Un monitoraggio costante di tale tipologia di dati è alla base
del processo di continuo miglioramento che deve essere attivo su
ogni sito istituzionale per fidelizzare l'utenza e accrescerla nel
tempo. Il set minimo di dati di cui si consiglia la misura è il
seguente:
- visitatori unici: rappresentano il numero di
visitatori non duplicati - calcolati una sola volta - di un sito
web durante uno specifico periodo di tempo [25]; è indice del livello di diffusione del
sito;
- sessioni utente: rappresentano il periodo di
interazione tra il browser di un visitatore e il sito che termina
dopo uno specifico periodo di tempo di inattività dell'utente su
tale sito; è indice del livello di utilizzo di un sito;
- pagine viste: rappresentano il numero di volte
in cui una pagina - cioè un'unità analiticamente definibile di
contenuti richiesti da un visitatore - è stata visualizzata; è
indice del livello di interesse ai contenuti del sito.
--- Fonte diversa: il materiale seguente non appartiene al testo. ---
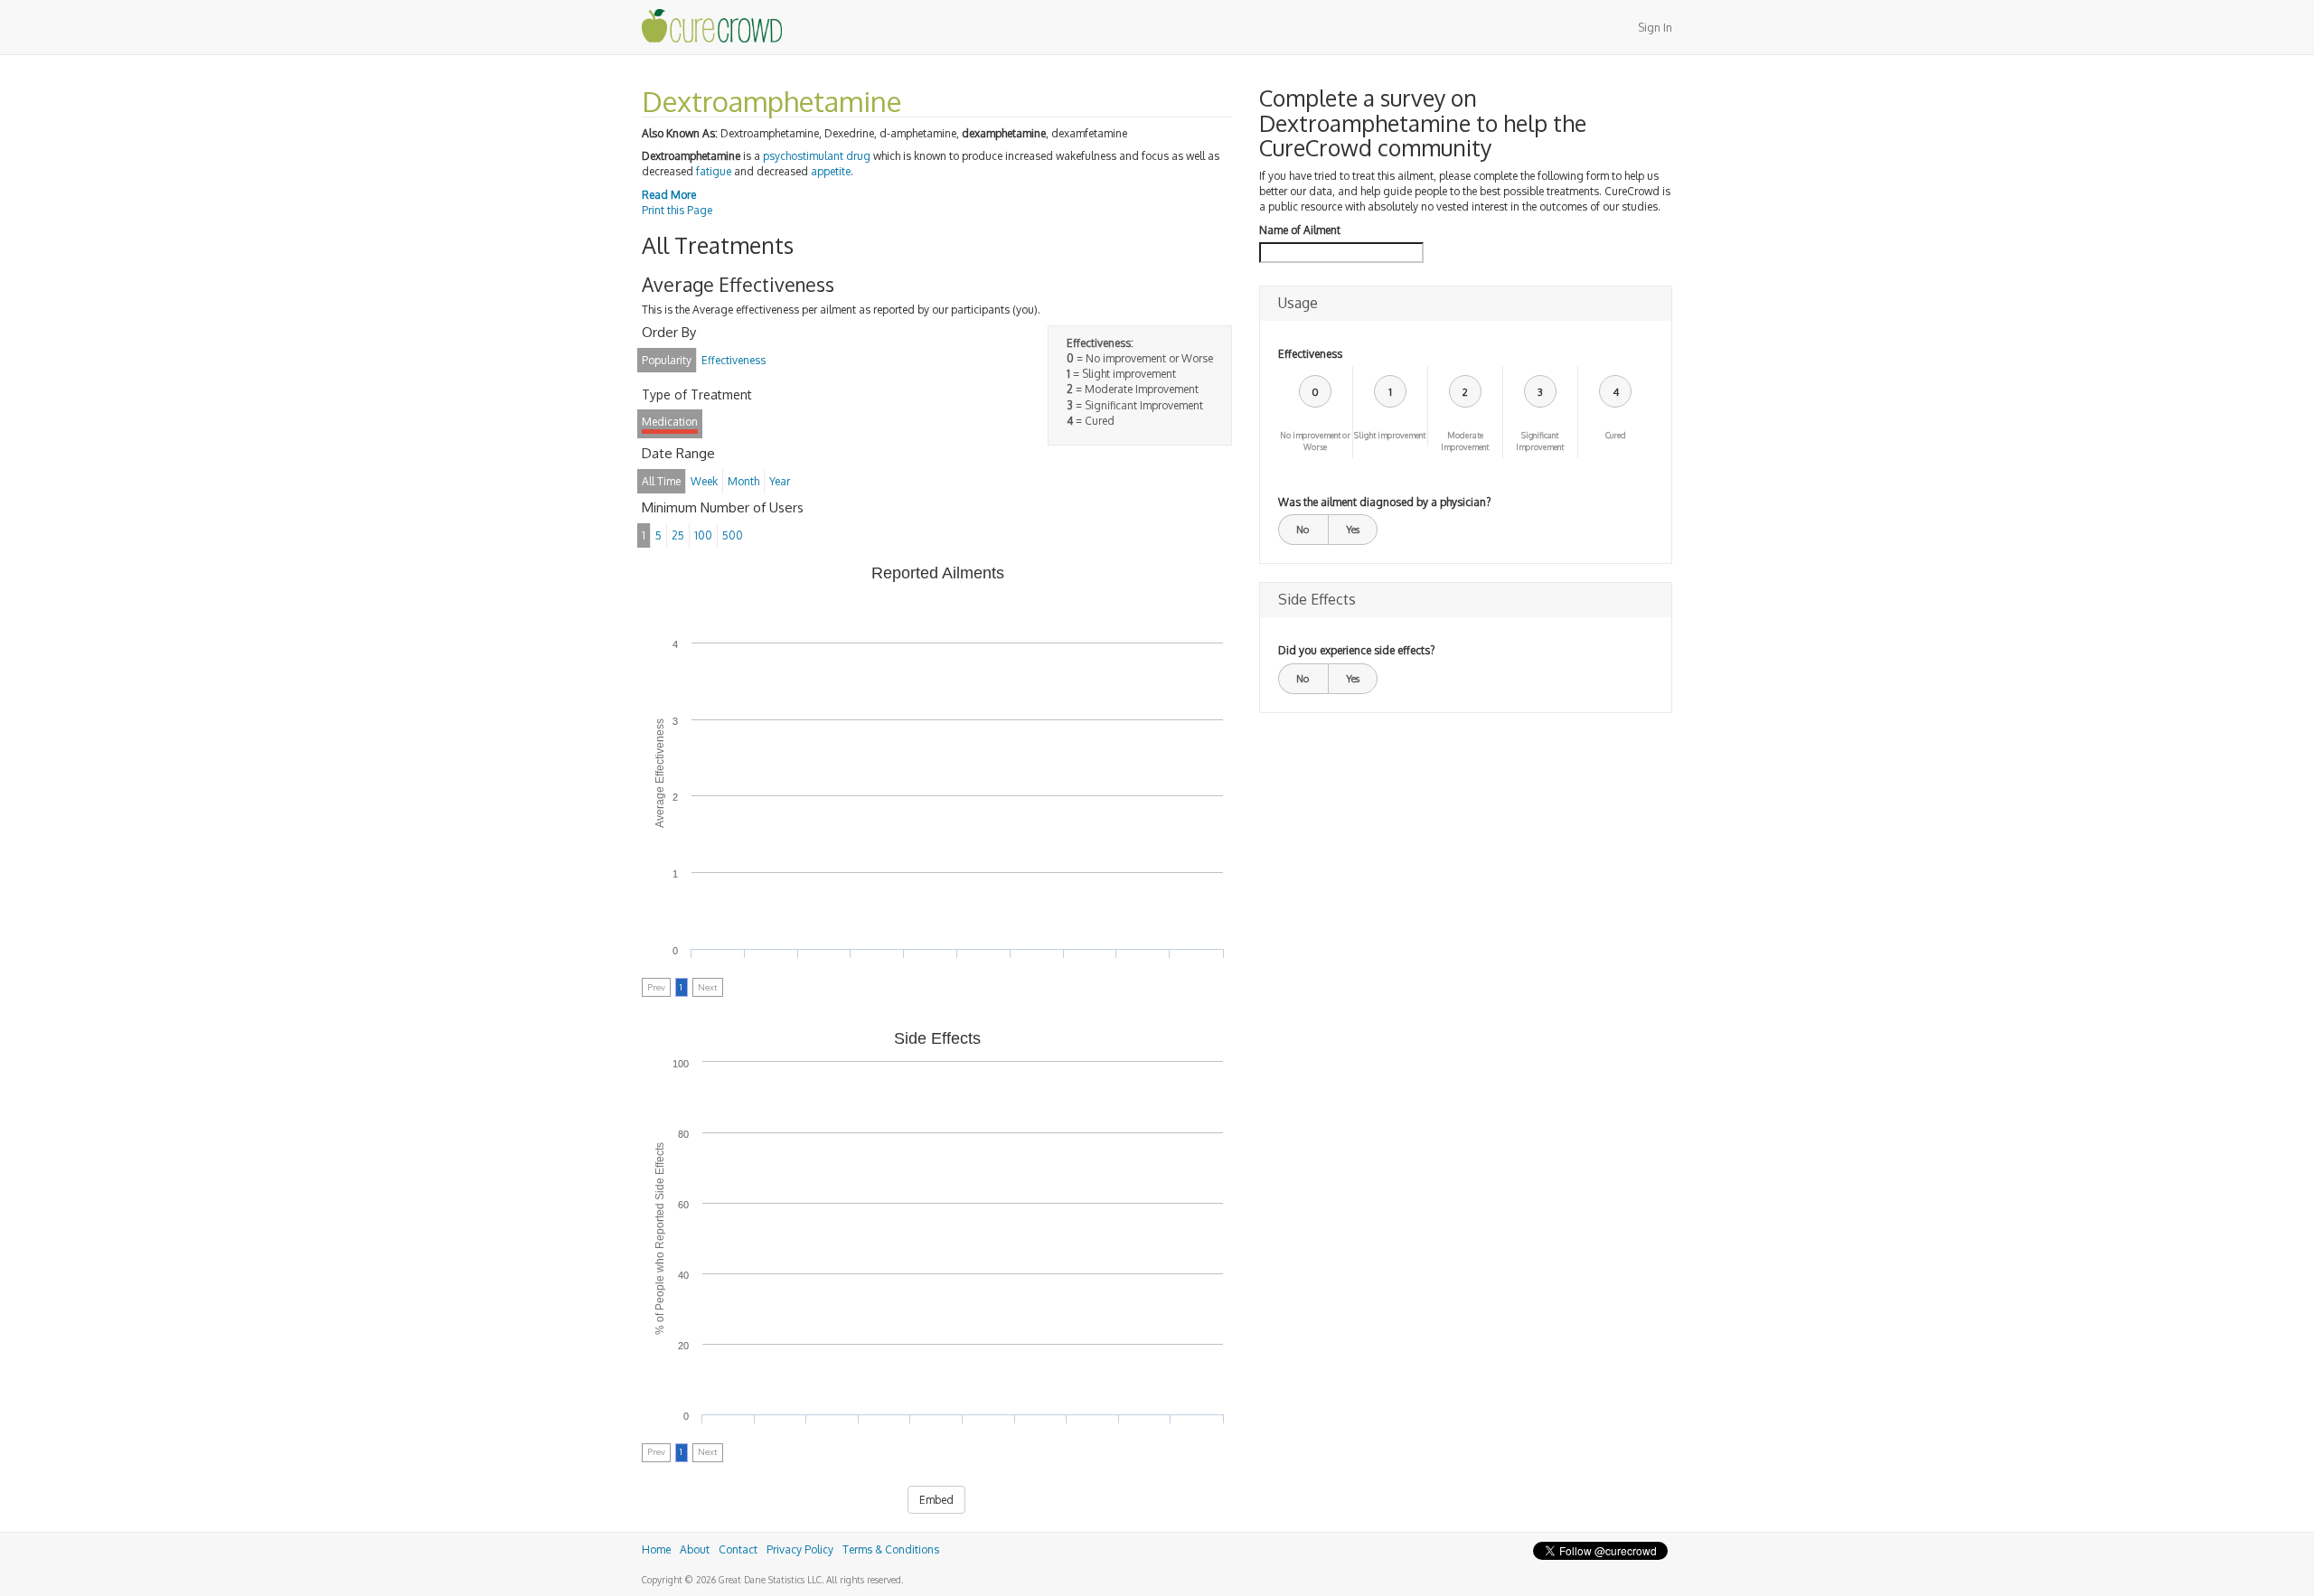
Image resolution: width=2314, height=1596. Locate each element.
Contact (738, 1549)
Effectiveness (1310, 354)
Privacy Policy (800, 1549)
Per i siti già in esercizio, tali dati, riferiti all'ultimo anno
[26], devono essere forniti al momento
dell'iscrizione del sito al dominio ".gov.it".
Ogni Amministrazione deve rendere disponibili mensilmente i
citati dati, pubblicati ove possibile nella sezione www.nomesito.gov.it/datimonitoraggio
o alternativamente in un'apposita pagina web direttamente
accessibile dalla homepage, per le azioni di monitoraggio, di cui
all'art. 3 della Direttiva n. 8/2009, curate da DigitPA.
[25] Il conteggio dei
visitatori unici dipende da molteplici variabili. Ai fini
statistici, si consiglia di calcolare, tramite cookie, il numero
complessivo di visitatori unici in un periodo di tempo limitato a
30 giorni.
[26] O al periodo di
esercizio del sito, se inferiore all'anno.